To assess RNase H2 activity in whole‐cell extracts using the gel‐based assay, a range of protein concentrations (50–400 ng/μl) was incubated with 2 μM substrate (described above; 5′gatctgagcctgggagct for RNA:DNA) in 5 μl reactions at 37°C for 30 min or 1 h. Reactions were stopped through addition of an equal volume of 96% formamide, 20 mM EDTA and heating at 95°C. Products were resolved by denaturing PAGE (20%, 1× TBE), visualised on a FLA‐5100 imaging system (Fujifilm) and quantified using ImageQuant TL (GE Healthcare).
Detection of ribonucleotides in genomic DNA
Total nucleic acids were isolated from ~1 million cells by lysis in ice‐cold buffer (20 mM Tris–HCl pH 7.5, 75 mM NaCl, 50 mM EDTA) and subsequent incubation with 200 μg/ml proteinase K (Roche) for 10 min on ice followed by addition of N‐lauroylsarcosine sodium salt (Sigma) to a final concentration of 1%. Nucleic acids were sequentially extracted with TE‐equilibrated phenol, phenol:chloroform:isoamyl alcohol (25:24:1) and chloroform, then precipitated with isopropanol, washed with 75% ethanol and dissolved in nuclease‐free water.

* _Required actions_
**A.** Answer these questions about the methods passage:
(i) At what temperature were the gel-based assay reactions incubated?
(ii) What imaging system was used to visualize the products?
(iii) From roughly how many cells were total nucleic acids isolated?
**B.** From the methods passage, set down the text verbatim, beginning at the words "Detection of ribonucleotides" and stopping after "in nuclease‐free water.".

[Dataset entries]
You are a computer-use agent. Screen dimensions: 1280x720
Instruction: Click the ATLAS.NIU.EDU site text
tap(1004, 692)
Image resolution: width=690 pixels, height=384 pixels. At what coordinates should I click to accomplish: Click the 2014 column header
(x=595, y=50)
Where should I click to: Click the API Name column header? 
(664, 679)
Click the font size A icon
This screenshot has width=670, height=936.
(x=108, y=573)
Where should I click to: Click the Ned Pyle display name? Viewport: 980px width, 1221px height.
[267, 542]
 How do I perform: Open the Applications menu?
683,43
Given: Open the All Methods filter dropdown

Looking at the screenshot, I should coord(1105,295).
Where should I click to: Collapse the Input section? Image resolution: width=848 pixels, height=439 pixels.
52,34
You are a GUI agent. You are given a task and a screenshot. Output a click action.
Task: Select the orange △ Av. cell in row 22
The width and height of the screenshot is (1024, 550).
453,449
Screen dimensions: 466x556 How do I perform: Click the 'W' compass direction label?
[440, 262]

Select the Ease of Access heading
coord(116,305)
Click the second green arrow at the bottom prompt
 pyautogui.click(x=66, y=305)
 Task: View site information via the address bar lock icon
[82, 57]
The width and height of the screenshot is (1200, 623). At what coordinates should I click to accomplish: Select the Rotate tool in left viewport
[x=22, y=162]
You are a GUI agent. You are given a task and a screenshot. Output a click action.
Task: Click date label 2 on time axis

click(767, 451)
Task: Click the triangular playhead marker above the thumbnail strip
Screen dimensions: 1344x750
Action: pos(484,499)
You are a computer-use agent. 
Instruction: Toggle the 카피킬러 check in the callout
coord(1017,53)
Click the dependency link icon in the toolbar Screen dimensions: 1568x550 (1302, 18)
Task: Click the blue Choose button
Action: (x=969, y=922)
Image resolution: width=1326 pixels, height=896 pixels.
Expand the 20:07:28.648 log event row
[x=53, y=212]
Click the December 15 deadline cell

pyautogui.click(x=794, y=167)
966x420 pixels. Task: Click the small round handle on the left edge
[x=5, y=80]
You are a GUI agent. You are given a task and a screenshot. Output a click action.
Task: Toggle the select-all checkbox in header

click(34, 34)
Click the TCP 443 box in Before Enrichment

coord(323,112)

* _Answers for this exercise_
**A.**
(i) 37°C
(ii) A FLA‐5100 imaging system (Fujifilm)
(iii) About 1 million cells

**B.**
Detection of ribonucleotides in genomic DNA
Total nucleic acids were isolated from ~1 million cells by lysis in ice‐cold buffer (20 mM Tris–HCl pH 7.5, 75 mM NaCl, 50 mM EDTA) and subsequent incubation with 200 μg/ml proteinase K (Roche) for 10 min on ice followed by addition of N‐lauroylsarcosine sodium salt (Sigma) to a final concentration of 1%. Nucleic acids were sequentially extracted with TE‐equilibrated phenol, phenol:chloroform:isoamyl alcohol (25:24:1) and chloroform, then precipitated with isopropanol, washed with 75% ethanol and dissolved in nuclease‐free water.